Riveting, inspiring, and sometimes hilarious.

If you made a recording to be heard by the aliens who found the iPod, what would you record?

For 11-year-old Alex Petroski, it's easy. He records everything. He records the story of how he travels to New Mexico to a rocket festival with his dog, Carl Sagan, and his rocket. He records finding out that a man with the same name and birthday as his dead father has an address in Las Vegas. He records eating at Johnny Rockets for the first time with his new friends, who are giving him a ride to find his dead father (who might not be dead!), and losing Carl Sagan in the wilds of Las Vegas, and discovering he has a half sister. He even records his own awful accident.
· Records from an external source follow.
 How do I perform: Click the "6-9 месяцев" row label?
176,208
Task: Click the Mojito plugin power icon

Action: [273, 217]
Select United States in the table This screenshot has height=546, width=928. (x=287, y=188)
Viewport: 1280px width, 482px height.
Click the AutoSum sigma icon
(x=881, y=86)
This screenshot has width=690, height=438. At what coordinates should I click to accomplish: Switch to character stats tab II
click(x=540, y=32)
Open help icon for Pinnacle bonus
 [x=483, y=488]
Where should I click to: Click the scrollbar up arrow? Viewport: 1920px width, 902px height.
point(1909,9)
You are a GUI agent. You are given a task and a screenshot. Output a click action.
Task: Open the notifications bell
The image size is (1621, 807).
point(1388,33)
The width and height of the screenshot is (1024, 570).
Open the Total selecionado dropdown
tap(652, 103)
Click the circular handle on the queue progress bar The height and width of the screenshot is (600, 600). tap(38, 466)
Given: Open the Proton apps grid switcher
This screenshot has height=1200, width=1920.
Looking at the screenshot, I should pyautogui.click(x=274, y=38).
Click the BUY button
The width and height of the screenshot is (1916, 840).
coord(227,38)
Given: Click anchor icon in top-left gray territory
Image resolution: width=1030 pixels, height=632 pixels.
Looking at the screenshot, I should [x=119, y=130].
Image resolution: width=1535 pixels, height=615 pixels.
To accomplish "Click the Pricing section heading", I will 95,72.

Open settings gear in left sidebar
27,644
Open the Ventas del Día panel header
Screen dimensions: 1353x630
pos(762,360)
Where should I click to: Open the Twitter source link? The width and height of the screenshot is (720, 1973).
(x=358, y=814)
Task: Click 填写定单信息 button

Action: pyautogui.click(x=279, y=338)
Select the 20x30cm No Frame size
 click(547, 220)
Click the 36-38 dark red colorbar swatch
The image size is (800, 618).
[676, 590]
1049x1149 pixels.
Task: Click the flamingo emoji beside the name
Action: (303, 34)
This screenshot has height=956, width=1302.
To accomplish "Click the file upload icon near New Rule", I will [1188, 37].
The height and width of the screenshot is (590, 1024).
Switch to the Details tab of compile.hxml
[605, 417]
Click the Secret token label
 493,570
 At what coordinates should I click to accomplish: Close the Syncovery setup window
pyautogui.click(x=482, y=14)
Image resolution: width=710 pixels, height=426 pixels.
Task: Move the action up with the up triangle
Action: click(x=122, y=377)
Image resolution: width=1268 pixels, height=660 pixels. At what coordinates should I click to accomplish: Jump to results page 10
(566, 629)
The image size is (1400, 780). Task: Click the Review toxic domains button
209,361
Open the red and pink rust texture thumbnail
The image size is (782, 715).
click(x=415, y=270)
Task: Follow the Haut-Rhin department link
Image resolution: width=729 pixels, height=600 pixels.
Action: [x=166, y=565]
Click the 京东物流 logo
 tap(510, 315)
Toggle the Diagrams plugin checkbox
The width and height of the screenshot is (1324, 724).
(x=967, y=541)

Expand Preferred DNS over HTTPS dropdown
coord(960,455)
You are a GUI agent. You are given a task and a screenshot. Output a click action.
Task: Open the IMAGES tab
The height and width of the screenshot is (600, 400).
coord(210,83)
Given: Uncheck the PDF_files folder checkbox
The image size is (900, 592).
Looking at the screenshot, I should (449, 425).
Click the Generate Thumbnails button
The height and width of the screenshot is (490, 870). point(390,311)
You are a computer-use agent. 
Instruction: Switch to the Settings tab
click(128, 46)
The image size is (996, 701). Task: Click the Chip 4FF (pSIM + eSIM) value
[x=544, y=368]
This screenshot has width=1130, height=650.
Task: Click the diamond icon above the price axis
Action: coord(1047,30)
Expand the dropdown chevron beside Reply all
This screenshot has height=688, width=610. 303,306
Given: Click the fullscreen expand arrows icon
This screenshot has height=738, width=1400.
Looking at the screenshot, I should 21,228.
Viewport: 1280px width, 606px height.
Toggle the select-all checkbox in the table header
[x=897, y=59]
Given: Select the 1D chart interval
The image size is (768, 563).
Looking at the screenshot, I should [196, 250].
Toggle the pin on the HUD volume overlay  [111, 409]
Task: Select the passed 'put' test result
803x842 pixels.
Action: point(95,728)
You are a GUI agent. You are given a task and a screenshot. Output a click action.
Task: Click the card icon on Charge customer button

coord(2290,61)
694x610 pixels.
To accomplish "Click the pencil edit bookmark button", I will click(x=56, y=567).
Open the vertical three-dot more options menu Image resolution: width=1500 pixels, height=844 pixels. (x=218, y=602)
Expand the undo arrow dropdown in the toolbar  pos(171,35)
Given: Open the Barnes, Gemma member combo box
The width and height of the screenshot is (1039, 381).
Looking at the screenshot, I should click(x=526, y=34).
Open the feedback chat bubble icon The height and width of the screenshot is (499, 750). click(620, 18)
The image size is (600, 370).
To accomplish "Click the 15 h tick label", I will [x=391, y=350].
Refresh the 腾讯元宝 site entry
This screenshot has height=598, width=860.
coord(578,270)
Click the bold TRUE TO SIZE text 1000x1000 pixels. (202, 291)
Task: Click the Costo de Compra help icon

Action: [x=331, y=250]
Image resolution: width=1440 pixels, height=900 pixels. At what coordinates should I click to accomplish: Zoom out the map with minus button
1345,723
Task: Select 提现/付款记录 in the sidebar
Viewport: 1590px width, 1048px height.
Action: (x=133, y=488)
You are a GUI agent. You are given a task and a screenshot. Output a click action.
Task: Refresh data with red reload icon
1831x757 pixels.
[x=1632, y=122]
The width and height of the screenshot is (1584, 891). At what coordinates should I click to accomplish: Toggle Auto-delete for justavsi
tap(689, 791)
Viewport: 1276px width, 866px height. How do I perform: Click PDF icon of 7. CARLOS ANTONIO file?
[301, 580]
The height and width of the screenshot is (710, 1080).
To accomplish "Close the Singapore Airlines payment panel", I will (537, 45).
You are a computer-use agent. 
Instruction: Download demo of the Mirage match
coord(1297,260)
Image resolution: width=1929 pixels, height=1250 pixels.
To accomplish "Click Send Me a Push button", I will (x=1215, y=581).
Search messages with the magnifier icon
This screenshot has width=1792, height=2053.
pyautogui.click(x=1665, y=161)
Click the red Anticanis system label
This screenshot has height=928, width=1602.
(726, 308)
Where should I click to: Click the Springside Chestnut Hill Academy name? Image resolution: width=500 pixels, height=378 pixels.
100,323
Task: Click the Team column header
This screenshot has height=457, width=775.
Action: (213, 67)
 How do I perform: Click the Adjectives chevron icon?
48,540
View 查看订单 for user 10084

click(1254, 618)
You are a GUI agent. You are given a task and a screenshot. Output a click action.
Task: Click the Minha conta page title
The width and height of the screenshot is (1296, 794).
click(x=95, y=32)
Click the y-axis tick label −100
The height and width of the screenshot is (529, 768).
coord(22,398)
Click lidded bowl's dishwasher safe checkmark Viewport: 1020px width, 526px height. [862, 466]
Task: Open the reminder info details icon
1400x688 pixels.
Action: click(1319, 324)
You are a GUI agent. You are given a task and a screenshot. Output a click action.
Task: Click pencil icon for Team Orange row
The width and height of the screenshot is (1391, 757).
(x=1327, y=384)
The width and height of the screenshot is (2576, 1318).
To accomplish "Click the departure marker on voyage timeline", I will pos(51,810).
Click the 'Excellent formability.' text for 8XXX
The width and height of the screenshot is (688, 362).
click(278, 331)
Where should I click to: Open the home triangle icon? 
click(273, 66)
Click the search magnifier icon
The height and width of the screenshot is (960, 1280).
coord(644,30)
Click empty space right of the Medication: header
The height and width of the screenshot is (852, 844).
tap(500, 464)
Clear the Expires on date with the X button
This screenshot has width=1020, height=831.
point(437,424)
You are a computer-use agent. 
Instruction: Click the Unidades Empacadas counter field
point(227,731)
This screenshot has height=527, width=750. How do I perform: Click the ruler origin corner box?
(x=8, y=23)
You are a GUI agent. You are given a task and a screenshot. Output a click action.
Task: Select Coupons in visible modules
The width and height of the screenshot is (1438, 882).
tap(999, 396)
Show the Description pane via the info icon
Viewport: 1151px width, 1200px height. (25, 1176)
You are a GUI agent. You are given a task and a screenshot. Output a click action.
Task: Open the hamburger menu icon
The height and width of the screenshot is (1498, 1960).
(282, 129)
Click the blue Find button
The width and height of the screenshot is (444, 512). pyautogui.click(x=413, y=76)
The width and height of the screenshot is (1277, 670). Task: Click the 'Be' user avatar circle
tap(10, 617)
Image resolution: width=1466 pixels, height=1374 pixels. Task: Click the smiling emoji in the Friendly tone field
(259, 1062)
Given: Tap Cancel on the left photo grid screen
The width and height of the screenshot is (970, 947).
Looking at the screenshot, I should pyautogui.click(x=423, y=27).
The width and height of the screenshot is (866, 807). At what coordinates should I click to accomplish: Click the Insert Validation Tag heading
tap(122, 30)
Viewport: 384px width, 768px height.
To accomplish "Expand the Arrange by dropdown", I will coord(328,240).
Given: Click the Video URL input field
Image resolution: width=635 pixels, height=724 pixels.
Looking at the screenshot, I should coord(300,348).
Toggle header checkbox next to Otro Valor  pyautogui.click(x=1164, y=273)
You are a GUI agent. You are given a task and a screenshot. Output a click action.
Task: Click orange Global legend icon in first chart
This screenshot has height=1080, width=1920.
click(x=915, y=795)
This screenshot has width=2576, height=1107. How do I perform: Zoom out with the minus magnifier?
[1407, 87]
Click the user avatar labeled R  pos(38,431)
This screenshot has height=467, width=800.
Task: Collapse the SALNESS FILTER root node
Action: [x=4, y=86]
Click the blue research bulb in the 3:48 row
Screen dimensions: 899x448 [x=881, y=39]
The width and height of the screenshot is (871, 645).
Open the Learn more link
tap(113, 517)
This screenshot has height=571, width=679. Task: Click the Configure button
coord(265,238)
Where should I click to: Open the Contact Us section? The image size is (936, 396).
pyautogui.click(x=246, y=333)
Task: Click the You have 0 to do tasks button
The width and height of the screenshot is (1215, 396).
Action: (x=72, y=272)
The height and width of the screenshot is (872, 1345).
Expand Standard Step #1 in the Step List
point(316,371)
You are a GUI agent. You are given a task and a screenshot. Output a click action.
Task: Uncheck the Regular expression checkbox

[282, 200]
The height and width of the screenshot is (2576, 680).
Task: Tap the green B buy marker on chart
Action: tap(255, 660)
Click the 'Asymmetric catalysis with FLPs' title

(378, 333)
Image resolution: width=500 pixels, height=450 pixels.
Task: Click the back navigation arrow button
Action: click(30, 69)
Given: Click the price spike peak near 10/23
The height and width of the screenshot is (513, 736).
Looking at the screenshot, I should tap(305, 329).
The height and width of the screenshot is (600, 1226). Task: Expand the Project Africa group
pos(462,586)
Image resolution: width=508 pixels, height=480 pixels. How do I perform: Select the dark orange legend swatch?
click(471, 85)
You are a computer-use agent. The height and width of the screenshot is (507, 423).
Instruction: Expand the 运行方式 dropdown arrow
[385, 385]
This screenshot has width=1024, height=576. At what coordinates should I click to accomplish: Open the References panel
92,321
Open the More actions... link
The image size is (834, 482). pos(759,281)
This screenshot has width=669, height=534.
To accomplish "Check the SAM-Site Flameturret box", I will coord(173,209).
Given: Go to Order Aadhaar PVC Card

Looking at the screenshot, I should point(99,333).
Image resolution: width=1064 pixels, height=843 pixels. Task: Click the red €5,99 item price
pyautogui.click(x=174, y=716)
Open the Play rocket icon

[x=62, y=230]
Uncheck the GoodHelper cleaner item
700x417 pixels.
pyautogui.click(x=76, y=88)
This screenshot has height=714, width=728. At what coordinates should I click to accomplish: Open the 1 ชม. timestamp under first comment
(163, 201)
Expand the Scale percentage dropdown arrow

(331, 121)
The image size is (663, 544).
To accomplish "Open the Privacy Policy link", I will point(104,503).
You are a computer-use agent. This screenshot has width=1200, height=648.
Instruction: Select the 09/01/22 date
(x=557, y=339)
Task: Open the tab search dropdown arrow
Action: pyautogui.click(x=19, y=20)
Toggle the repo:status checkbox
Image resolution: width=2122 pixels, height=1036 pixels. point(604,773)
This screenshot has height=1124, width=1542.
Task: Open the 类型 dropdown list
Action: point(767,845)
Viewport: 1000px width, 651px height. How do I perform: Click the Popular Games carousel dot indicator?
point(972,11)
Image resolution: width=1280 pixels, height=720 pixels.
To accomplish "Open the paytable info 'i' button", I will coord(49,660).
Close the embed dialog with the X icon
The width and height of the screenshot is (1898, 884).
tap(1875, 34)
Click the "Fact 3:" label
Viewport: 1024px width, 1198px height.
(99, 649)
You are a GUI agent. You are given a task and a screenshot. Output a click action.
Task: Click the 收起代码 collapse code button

Cheng delivers a sweet, soulful debut novel with a brilliant, refreshing structure. His characters manage to come alive through the “transcript” of Alex’s iPod recording, an odd medium that sounds like it would be confusing but really works. Taking inspiration from the Voyager Golden Record released to space in 1977, Alex, who explains he has “light brown skin,” records all the important moments of a journey that takes him from a family of two to a family of plenty.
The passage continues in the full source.